▸ **About this task**
Which lines of the data contain the string "will"? Copy every one of them.

--

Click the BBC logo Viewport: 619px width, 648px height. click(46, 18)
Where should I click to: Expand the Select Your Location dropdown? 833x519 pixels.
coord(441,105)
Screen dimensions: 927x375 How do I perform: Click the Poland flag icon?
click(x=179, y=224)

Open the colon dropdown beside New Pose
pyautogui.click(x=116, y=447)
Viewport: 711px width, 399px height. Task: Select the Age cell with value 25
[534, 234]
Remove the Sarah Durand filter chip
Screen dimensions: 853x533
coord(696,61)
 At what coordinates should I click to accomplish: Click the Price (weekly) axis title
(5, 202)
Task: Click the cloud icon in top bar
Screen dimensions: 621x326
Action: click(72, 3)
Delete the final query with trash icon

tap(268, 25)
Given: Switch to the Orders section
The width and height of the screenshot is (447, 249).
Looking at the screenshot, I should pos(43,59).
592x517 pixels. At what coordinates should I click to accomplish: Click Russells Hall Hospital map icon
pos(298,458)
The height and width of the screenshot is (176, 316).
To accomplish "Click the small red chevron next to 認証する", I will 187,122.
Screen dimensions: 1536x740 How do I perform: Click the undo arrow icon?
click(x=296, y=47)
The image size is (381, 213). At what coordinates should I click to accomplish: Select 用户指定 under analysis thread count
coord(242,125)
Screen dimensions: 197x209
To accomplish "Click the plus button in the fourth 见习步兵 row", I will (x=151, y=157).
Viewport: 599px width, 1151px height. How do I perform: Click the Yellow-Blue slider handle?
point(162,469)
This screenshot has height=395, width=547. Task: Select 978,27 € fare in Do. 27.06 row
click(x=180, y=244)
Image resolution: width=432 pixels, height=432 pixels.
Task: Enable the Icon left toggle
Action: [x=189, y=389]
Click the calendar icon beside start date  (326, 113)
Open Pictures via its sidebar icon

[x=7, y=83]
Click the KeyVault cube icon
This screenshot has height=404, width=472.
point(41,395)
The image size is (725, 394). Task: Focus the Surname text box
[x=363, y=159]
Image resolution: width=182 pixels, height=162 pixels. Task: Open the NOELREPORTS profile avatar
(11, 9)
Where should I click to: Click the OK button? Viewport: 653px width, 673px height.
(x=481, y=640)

--

▸ **Task output**
To accomplish "Click the small red chevron next to 認証する", I will 187,122.
To accomplish "Click the plus button in the fourth 见习步兵 row", I will (x=151, y=157).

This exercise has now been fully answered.